Greeks are voting in an early general election that could alter the course of the country’s struggle with crippling debts, with a radical left party poised to win by promising to rewrite the terms of its international bailout.
The Syriza party led by Alexis Tsipras has remained firmly ahead of conservative Prime Minister Antonis Samaras’ New Democracy party in opinion polls throughout the election campaign, which was called two years ahead of schedule.
But those polls also have shown that a significant portion of voters remained undecided until the last minute, and suggest that Syriza might struggle to win enough parliamentary seats to form a government on its own.
“These elections are crucial for our future and for the future of our children,” Mr Samaras said after he cast his ballot in a southern Greek town. “Today we decide whether we will go forward with strength, with security, with assuredness, or whether we will head into adventures.”
He said he was optimistic of victory given what he called the “unprecedented large number” of undecided voters. He said they would determine the outcome.
Syriza has promised to renegotiate the country’s €240bn international bailout deal. It has pledged to reverse many of the reforms that international creditors demanded in exchange for keeping Greece financially afloat since 2010.
The anti-bailout rhetoric has renewed doubts over Greece’s ability to emerge from its financial crisis that has seen a quarter of its economy wiped out, sent unemployment soaring and undermined the euro, the currency shared by 19 European countries.
Greece’s creditors insist the country must abide by previous commitments to continue receiving support, and investors and markets alike have been spooked by the anti-bailout rhetoric.
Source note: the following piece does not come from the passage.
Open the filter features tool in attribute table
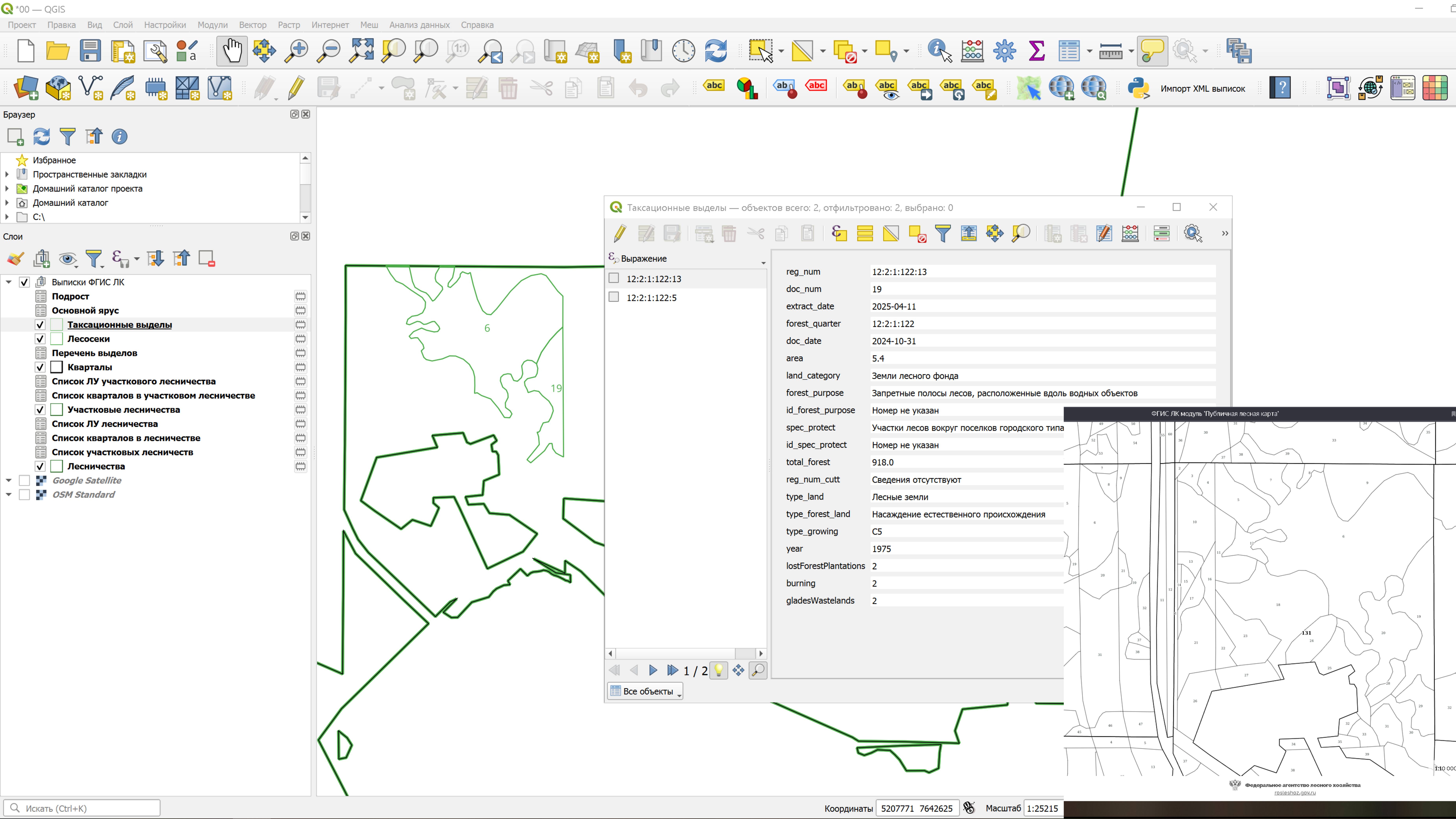This screenshot has height=819, width=1456. [943, 234]
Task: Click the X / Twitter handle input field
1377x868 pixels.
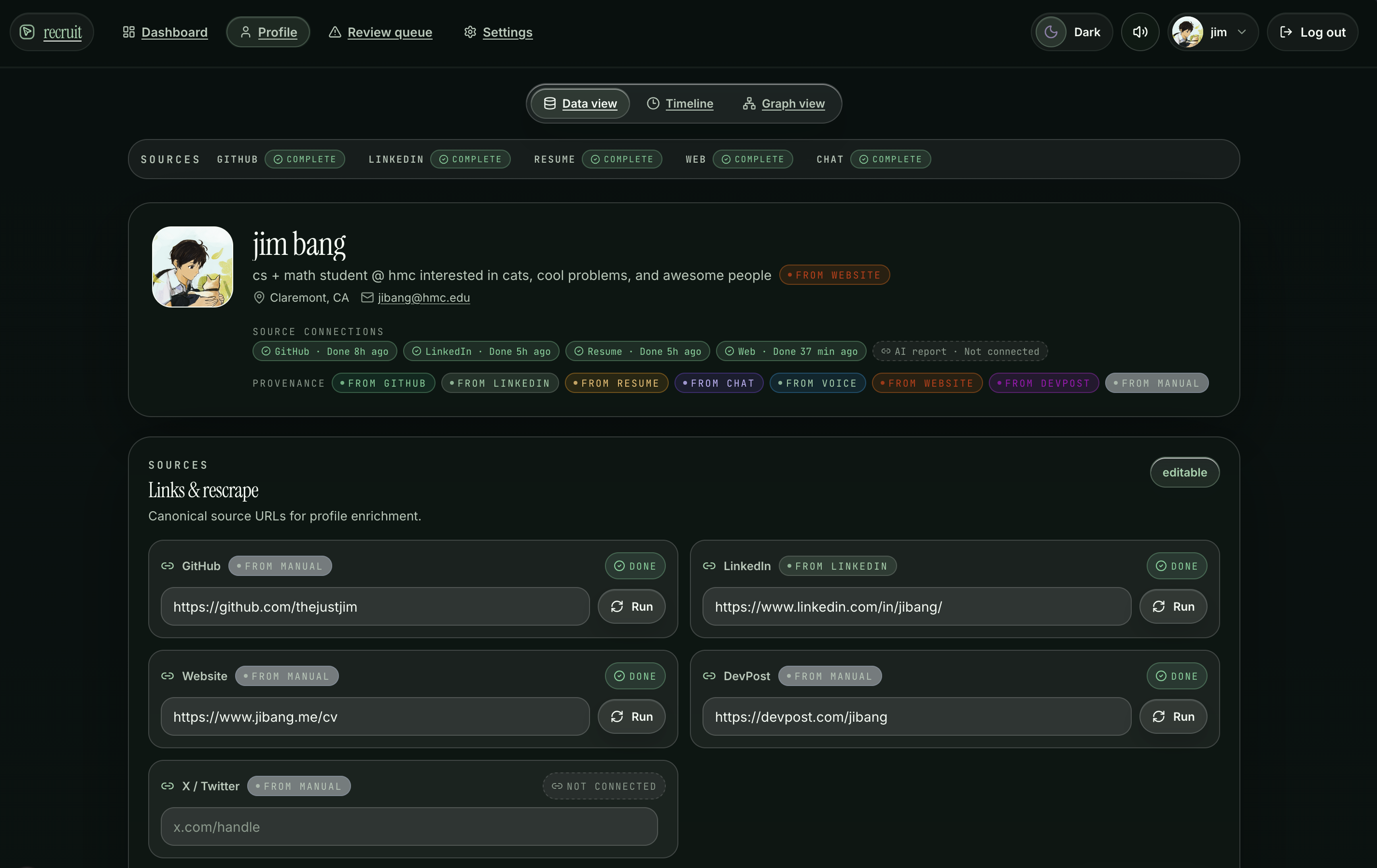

Greece could face bankruptcy if a solution is not found, although speculation of a “Grexit” – Greece leaving the euro – and a potential collapse of the currency has been far less fraught than during the last general election in 2012.
Mr Samaras’ campaign focused on the improving economy, which grew for the first time in six years in the third quarter of 2014. He has promised to reduce taxes if re-elected and has warned of the potentially dire consequences of reneging on bailout conditions. Opponents accused him of using fear tactics.
Syriza’s promises to end Greece’s era of crushing austerity have attracted many voters infuriated by the deterioration in their standard of living and ever-increasing tax bills.
The big question is whether any party will win the required 151 seats in the 300-member parliament to form a government on its own. The Greek political scene has fractured during the financial crisis, with voters abandoning the two formerly dominant parties – the conservatives and the socialists – in favour of a smattering of smaller parties.
Mara Ramou, an official at one Athens polling centre, said she hoped the vote would produce a stable government without the need for a second contest, as happened in 2012.
“I hope the votes will express what people truly want and believe, so that things change for us,” she said, adding her concern that social and financial pressures would not “get worse in Greece than what they already are, because austerity and the crisis touch all levels of society.”
Without the required 151 seats, whichever party wins the most seats will have to try forming a coalition government with at least one other party. The first three parties each have three days to try and form a coalition government to avoid a second election being called within a month.
Another option would be for the winner to seek support for a minority government. This would involve other parties agreeing to support the government in parliament without taking part in a formal coalition.
Opinion polls ahead of the vote showed the new centrist Potami, or River, party vying for third place with Nazi-inspired Golden Dawn, whose leader and several top lawmakers are in jail awaiting trial on charges of participating in a criminal organisation.
Greece’s next government faces a series of formidable tasks, the most pressing of which is concluding negotiations with bailout inspectors to release a €7.2bn loan installment originally due late last year.
The inspectors “must come soon,” said Finance Minister Gikas Hardouvelis.
The new government also must negotiate some kind of relief for Greece’s €320bn debt and bolster weak growth.